Tax Policy

  • Tax only unearned-income, (investment income) not salary/wages.
  • Phase out property tax completely, moving to a land-value-tax, (taxes only the value of the unimproved land, vs buildings etc). This will create a progressive incentive toward sustainable economic development and remove the ever-increasing property-tax burdens that we currently place on those who create the most value.
  • Economic Development: Over one billion dollars in potential tax revenue are siphoned off from Vermont yearly, by large corporations that are extracting Vermont's resources. We should explore collecting tax revenue on these resource extractions, in order to free Vermont's people and businesses from paying taxes on their earned income. This could be accomplished in a manner similar to Alaska and Norway have accomplished the 'Citizen's Dividend.'
  • What should be the amount of these taxes? It should be the fair market value of that which has been used, spoilt, consumed. For example, a polluter's tax would be the cleanup costs, the cost of restoring the environment to the state in which it was, before the pollution took place. 
    Shifting tax to site and resource values will immediately accomplish the following:
  1. Groundwater: $671 million: Coca-cola, Nestle, Perrier, etc.
  2. Minerals: $96.8 million (2005) mostly Omya of Switzerland
  3. Surface water: $7.6 million
  4. Wireless Spectrum: $375 million to media companies
  5. Forests: TBD
  6. Hydropower: 550MW of hydropower owned by TransCanada. 

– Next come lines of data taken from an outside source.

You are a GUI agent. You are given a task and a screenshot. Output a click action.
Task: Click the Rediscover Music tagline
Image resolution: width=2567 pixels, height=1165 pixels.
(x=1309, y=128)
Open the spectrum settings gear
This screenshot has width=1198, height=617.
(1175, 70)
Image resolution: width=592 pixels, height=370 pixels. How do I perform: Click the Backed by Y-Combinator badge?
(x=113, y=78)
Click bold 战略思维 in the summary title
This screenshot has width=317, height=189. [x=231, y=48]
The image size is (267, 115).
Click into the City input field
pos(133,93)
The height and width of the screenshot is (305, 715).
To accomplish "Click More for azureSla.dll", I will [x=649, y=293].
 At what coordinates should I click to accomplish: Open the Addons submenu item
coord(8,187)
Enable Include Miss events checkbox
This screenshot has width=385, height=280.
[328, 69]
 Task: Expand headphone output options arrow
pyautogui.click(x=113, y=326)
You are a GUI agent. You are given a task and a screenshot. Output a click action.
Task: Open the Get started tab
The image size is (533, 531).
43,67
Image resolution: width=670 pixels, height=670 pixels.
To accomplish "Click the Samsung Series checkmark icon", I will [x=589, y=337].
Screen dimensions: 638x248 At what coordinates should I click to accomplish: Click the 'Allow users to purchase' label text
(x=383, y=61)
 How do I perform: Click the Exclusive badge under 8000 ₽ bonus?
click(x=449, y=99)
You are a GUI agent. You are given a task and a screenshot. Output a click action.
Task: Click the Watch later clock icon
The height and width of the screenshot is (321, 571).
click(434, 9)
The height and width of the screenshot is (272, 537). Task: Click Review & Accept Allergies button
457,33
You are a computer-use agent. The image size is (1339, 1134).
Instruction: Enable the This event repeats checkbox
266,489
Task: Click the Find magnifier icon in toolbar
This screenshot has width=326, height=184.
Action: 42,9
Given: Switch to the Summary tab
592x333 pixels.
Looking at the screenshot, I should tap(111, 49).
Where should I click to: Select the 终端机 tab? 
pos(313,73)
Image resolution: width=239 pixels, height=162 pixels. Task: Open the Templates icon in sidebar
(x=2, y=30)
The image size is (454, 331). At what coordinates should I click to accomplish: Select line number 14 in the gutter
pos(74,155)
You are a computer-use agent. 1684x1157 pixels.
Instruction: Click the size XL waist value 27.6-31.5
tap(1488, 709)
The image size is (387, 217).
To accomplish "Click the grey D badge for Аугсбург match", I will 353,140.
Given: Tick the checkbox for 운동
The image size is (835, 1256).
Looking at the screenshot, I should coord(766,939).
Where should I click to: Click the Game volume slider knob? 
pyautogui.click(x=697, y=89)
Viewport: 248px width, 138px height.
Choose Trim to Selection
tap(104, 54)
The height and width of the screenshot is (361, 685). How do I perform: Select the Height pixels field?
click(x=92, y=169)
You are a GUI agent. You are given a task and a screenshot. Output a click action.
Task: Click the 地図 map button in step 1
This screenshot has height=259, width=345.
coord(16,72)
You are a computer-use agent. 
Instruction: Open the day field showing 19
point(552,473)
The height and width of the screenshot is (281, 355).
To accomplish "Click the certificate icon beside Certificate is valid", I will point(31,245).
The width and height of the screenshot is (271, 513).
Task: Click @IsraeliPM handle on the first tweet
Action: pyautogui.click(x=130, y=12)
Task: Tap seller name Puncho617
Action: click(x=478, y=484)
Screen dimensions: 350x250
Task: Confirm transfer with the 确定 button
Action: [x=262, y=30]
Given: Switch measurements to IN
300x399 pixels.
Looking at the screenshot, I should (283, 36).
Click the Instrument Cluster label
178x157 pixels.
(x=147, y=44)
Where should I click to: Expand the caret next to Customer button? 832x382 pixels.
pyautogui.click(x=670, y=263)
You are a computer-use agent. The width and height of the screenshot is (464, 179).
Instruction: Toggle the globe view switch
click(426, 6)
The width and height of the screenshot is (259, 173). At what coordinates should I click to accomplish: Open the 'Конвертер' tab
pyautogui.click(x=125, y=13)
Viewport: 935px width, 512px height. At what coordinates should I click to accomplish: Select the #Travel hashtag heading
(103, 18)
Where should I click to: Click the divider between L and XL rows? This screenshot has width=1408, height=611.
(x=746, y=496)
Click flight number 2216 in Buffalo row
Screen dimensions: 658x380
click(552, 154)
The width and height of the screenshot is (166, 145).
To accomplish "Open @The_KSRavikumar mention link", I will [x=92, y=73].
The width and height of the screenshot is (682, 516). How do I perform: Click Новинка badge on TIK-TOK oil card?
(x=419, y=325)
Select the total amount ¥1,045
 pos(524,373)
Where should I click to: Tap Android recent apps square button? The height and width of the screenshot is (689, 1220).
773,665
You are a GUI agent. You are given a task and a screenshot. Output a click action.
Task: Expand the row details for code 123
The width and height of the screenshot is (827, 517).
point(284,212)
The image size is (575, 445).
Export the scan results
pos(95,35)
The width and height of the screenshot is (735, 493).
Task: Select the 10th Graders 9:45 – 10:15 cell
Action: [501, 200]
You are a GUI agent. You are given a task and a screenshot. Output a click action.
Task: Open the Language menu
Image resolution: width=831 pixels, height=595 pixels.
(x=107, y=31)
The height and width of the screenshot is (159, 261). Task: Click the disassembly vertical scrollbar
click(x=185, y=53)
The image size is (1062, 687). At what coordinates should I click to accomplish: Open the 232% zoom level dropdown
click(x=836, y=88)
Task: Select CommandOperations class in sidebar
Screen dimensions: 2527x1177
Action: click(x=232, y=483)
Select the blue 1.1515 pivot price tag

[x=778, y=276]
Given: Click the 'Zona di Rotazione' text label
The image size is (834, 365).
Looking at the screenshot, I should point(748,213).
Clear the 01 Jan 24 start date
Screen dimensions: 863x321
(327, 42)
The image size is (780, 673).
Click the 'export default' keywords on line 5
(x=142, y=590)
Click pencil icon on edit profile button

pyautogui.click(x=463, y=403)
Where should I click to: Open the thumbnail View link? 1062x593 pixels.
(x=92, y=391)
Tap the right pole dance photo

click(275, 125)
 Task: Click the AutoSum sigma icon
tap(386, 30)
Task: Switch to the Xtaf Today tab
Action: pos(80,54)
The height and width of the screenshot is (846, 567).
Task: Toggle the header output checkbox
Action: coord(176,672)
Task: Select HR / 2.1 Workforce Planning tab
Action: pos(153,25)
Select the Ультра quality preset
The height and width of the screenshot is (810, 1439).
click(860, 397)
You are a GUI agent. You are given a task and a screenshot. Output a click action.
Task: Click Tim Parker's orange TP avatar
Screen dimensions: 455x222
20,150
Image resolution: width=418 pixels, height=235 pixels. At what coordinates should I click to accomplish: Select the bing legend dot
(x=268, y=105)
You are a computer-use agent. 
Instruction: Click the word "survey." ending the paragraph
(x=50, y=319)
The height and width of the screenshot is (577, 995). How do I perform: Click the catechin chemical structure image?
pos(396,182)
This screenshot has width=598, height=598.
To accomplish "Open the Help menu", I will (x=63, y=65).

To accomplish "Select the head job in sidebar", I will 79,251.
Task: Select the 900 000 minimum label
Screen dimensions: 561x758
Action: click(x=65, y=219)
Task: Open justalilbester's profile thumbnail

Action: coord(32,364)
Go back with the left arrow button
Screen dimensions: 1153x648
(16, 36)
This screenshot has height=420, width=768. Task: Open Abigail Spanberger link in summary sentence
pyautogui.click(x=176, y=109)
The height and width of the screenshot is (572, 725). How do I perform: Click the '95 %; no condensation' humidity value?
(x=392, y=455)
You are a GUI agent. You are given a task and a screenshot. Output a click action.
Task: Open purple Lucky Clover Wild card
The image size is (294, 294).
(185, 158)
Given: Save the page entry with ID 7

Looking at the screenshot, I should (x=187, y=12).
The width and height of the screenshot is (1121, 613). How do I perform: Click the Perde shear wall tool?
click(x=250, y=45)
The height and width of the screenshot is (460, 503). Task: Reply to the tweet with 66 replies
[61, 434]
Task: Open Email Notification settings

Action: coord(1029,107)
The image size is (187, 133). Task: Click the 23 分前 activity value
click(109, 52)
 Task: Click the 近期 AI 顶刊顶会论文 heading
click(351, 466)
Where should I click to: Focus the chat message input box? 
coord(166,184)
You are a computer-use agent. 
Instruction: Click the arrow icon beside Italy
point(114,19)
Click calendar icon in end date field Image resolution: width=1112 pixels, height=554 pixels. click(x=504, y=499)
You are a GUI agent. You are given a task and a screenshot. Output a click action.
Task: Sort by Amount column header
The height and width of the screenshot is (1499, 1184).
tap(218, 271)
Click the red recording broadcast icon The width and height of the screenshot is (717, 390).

  • Preliminary estimate of total revenue: $1.2 Billion per year
  • Vermont should repeal all taxes on business that are based on value added, productivity, Capital etc. These taxes should be replaced with a simple tax on unimproved site values, raw materials extraction, pollution, the private usage of any Common assets. 
  • Vermont should tax the importation of fossil fuels at the borders and funnel those funds toward the development of in-state renewable generation.